Court upholds right to sue over cemetery

November 06, 2001|By Andrea F. Siegel | Andrea F. Siegel,SUN STAFF

An Eastern Shore couple who say their dream home is a nightmare built on perhaps two dozen graves can sue the developer's estate, alleging that he committed fraud in hiding a cemetery, the state's highest court said yesterday.

Thomas and Deborah Carven contend that developer Louis J. Hickman bulldozed the visible evidence of a family graveyard outside Bishopville, clearing tombstones, but leaving an estimated 20 to 30 bodies underground.

"They have been saying all along that they did nothing wrong. Well, they did," said Tom Carven.

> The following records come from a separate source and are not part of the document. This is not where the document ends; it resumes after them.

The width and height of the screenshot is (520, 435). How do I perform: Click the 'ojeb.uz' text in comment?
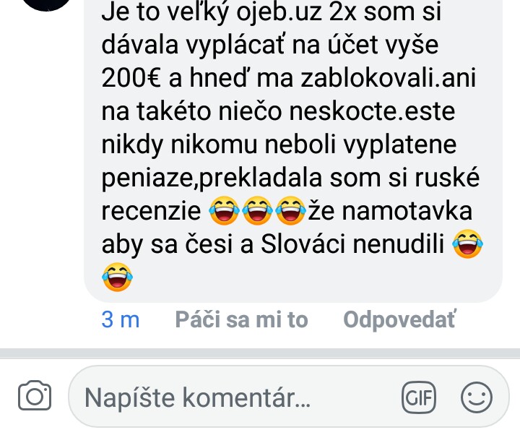click(x=279, y=12)
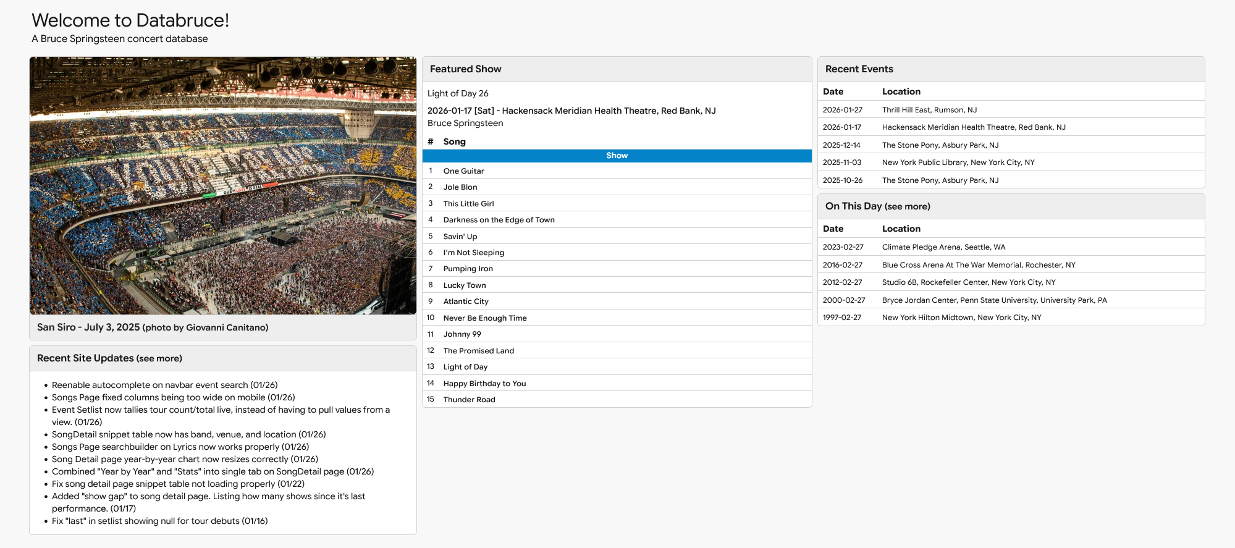1235x548 pixels.
Task: Click the Song column header
Action: [x=454, y=142]
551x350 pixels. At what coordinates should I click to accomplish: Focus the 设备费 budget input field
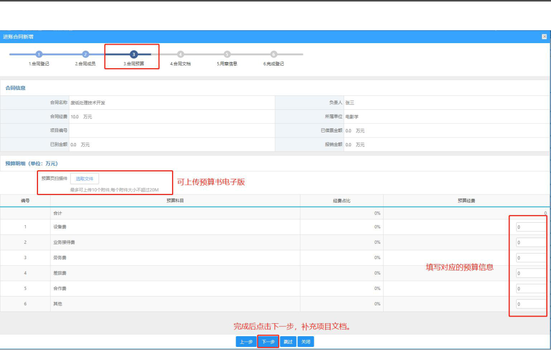pos(531,227)
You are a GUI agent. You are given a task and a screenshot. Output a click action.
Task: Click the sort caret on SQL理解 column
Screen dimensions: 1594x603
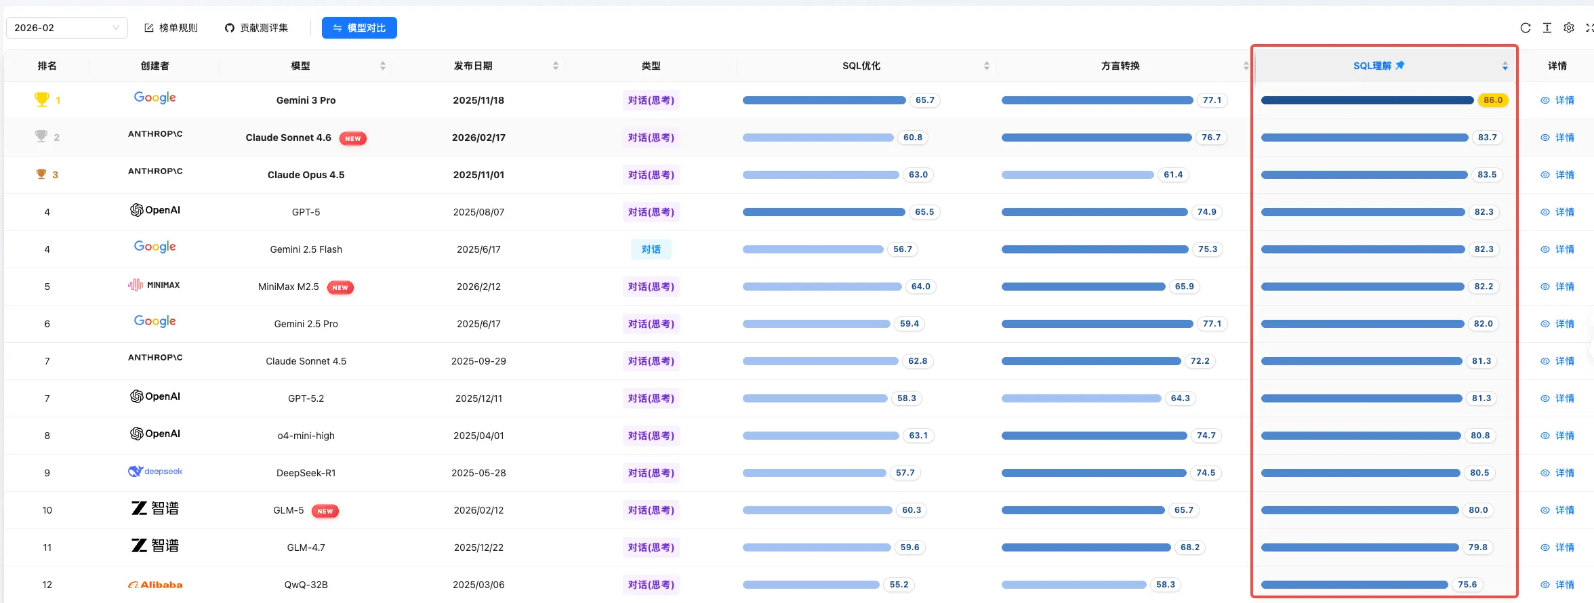[1505, 66]
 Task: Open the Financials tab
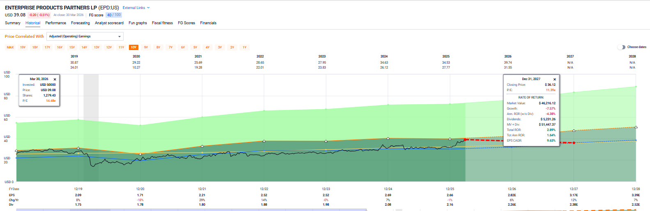[x=208, y=23]
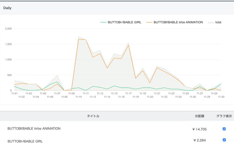Click the gray total swatch in legend
Image resolution: width=234 pixels, height=148 pixels.
pos(211,22)
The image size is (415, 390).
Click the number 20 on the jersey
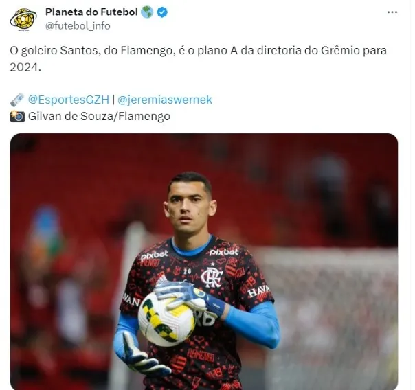[x=187, y=271]
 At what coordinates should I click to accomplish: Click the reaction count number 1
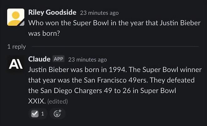pos(43,113)
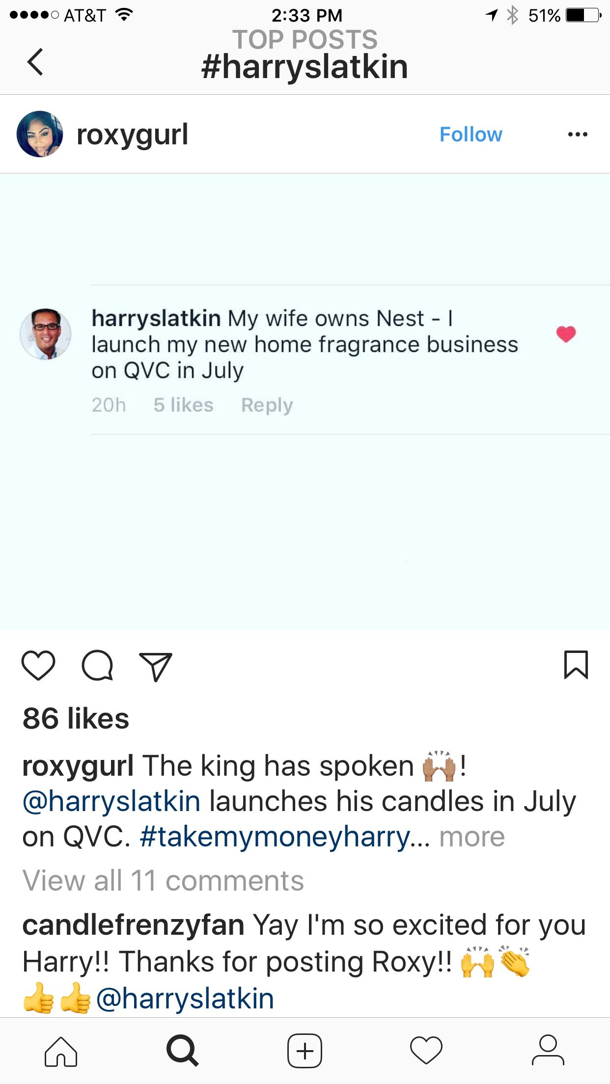The image size is (610, 1084).
Task: Bookmark this post
Action: [576, 665]
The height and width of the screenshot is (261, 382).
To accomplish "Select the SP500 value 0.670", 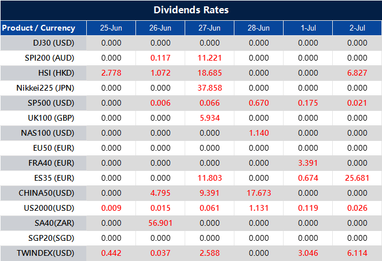I will click(x=258, y=103).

The Court of Appeals' unanimous ruling returns the bizarre case to Worcester County Circuit Court, where the Carvens, who moved into the house in 1986, will have to convince jurors that the allegations are true and that they have been harmed.

Yesterday's ruling knocked down the Hickman family's legal arguments for dismissing the suit. The ruling said that a law that gives immunity from defects discovered more than 20 years after property is improved does not apply in this case. The law is aimed at protecting builders whose work was considered fine when it was done but two decades later is inadequate.

The high court also said that removing tombstones is unlike adding roads to what had been a 200-acre farm. Streets can be considered property enhancements; bulldozing a cemetery is against the law.

The judges said the law gives cemeteries protections over other land, including regulations for relocating the dead.

"The concealment may have allowed Hickman to sell the land at a higher price, or without the impediments established by law, but this is not what we believe the Legislature intended to regard as an improvement," Judge Alan M. Wilner wrote in the 16-page opinion.